17 de septiembre de 2017
17.09.2017
el correo americano

Banderas

17.09.2017 | 02:49
Banderas

Uno suele reírle la gracia a Rick, el personaje de Casablanca, cuando Strasser, el militar nazi, le pregunta por su nacionalidad y él responde que es un "borracho". Todos aplaudimos el sarcasmo, interpretándolo como una simpática mofa de lo gregario, porque nos excita el exhibicionismo de independencia personal, no nacional, que dicha contestación exterioriza, regocijándonos también en el desprecio hacia eso que Samuel Johnson definió como el último refugio de los canallas. Entre la destrucción del mundo y la destrucción del individuo, Rick se centra en la destrucción del individuo. Al menos esta última la pudo iniciar él mismo. El hombre hermético y descreído, voluntario en los bandos perdedores de varias guerras, andaba sin patria y sin causa hasta que se reencuentra con su viejo amor, una mujer que lo abandonó bajo la lluvia. En ese momento despierta su compromiso político. Y lo vemos cuando el inconmovible equidistante, cuyo romanticismo permanecía encerrado en el interior de una gabardina mojada, da permiso a la orquesta de su restaurante para que sigan tocando "La Marsellesa" por encima del himno alemán, comprendiendo de inmediato las razones por las cuales ella había elegido la Resistencia. Ese gesto, el de Bogart asintiendo con la cabeza mientras mira con firmeza a los músicos dubitativos, en el que la littérature engagée y el cine noir parecen fundirse felizmente al tiempo que todos los antifascistas sollozan al unísono, es una lección básica de humanismo: antes de las ideas están las personas. No nos olvidemos de por qué merece la pena luchar.

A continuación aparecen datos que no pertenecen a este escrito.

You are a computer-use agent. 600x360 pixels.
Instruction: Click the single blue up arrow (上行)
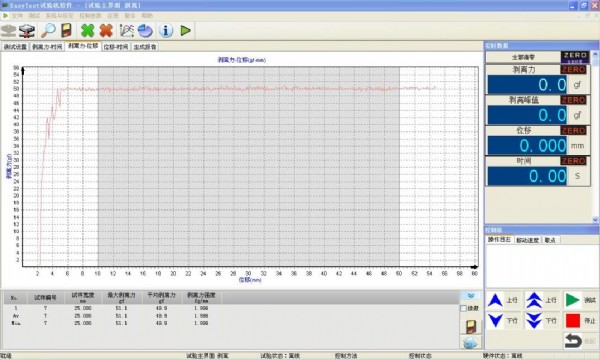(495, 300)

La retirada de la bandera española que realizó una diputada de Podem en el Parlamento catalán ilustra con bastante claridad la curiosa mala prensa del patriotismo: siempre resulta muy grosero y hortera cuando no somos nosotros quienes lo exhibimos. Habría sido mucho más atinado, y estratégicamente más inteligente, creo yo, dejarlas como estaban, valiéndose de esa heroica continencia para demostrar a los discrepantes que no se le va a arrebatar a nadie el derecho a la emoción, sobre el cual se ha basado, además, gran parte del proceso hacia la independencia. En muchos barrios de Estados Unidos resulta fácil encontrarse a menudo con banderas colocadas en las puertas principales de las casas. A veces uno se pregunta, comparándolo con nuestro particular caos identitario, qué pretenden esas familias reivindicar más allá de la información registrada en sus pasaportes. Intuimos que orgullo, sentido de pertenencia, lealtad. Ahora observen el oscuro maniqueísmo que presentan sus antónimos. A raíz de los atentados del 11 de septiembre, David Foster Wallace escribió un reportaje en el que hablaba sobre un pueblo, Bloomington, donde ya no quedaban banderas. Salir a la calle sin ella, recordaba el escritor, te convertía de alguna manera en sospechoso. La frustración comenzó a sentirla el cronista, que no le había dado tiempo a hacerse con una, cuando se dio cuenta de que era literalmente imposible encontrar en las tiendas un símbolo patriótico que fuera aprobado por las masas. Entre tanta exaltación nacional, transformada en rabia colectiva, casi había desaparecido la tristeza sentida por aquellas muertes individuales y anónimas, entonces convertidas en emblemas. "Con tanta gente que ha muerto, y yo estoy histérico por una bandera de plástico".